Screenshot grounding data

******************************

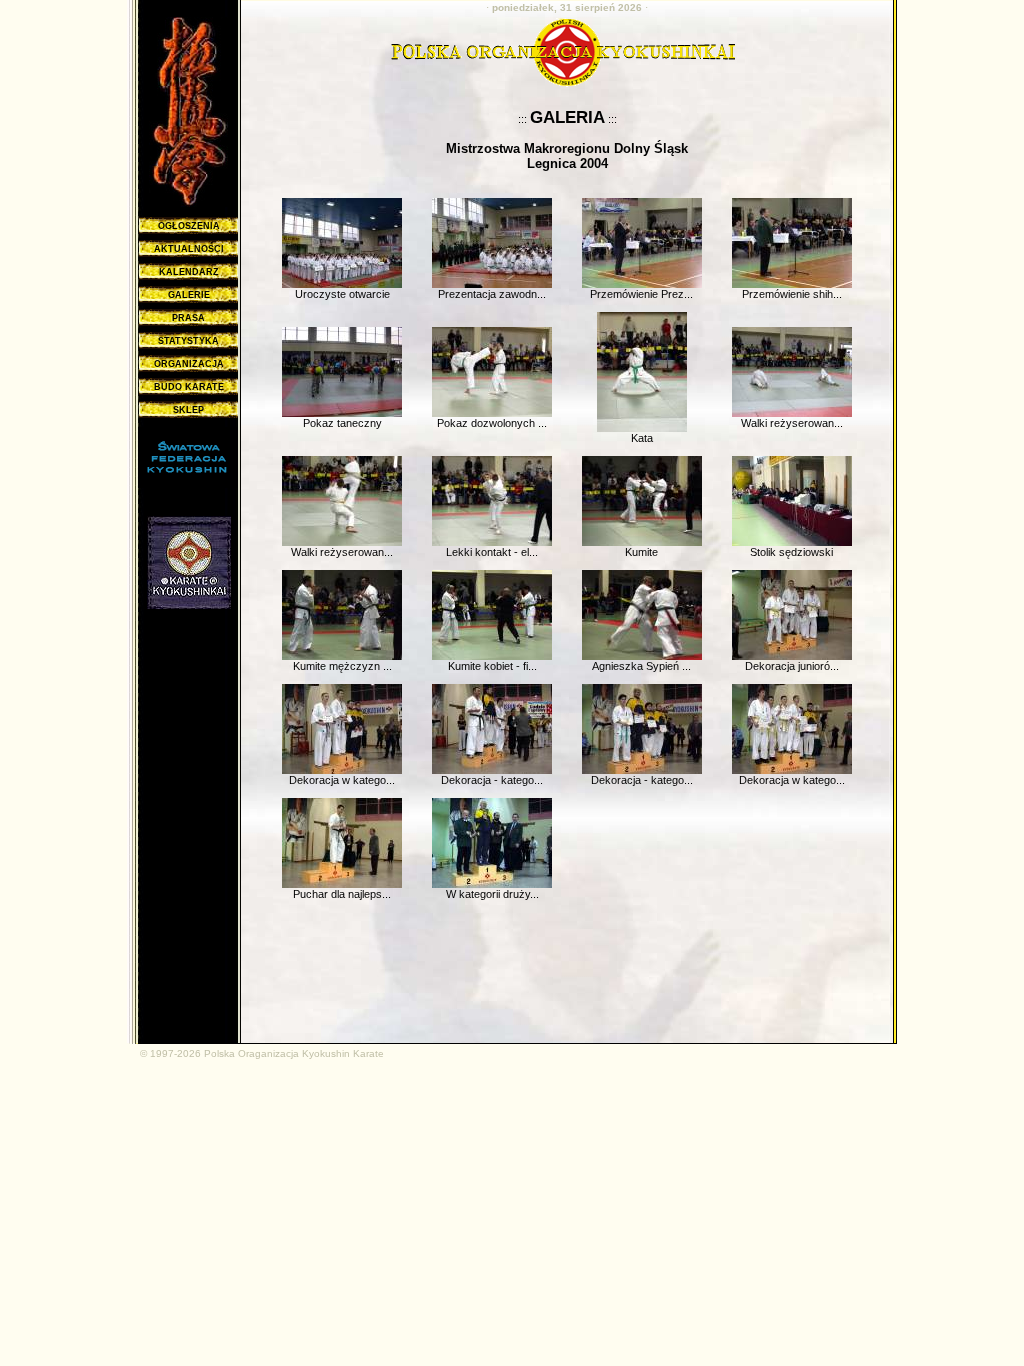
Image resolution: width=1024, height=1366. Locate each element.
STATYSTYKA (188, 341)
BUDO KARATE (189, 387)
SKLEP (188, 410)
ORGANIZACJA (189, 364)
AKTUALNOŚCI (189, 249)
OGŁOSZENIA (189, 226)
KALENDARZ (189, 272)
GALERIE (189, 295)
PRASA (188, 318)
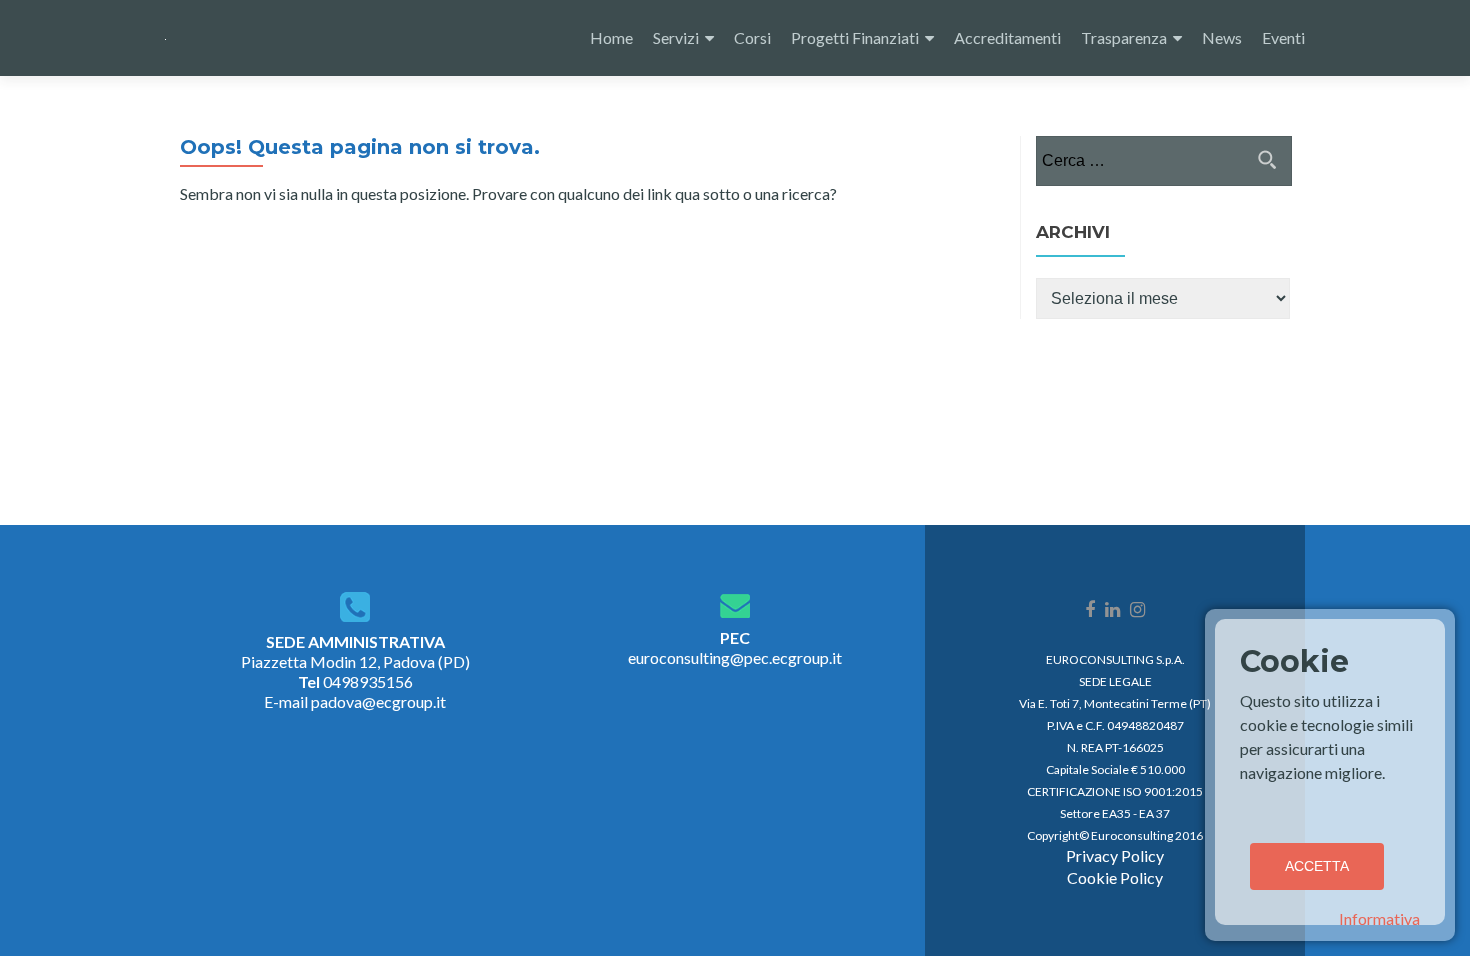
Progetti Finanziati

******************************

Your task →
The answer must be an exact transcription of the lines from the one containing "ORGANIZACJA (189, 364)" through the last line of the records above, both included, with no pictures.

Result of this exercise →
ORGANIZACJA (189, 364)
AKTUALNOŚCI (189, 249)
OGŁOSZENIA (189, 226)
KALENDARZ (189, 272)
GALERIE (189, 295)
PRASA (188, 318)
Progetti Finanziati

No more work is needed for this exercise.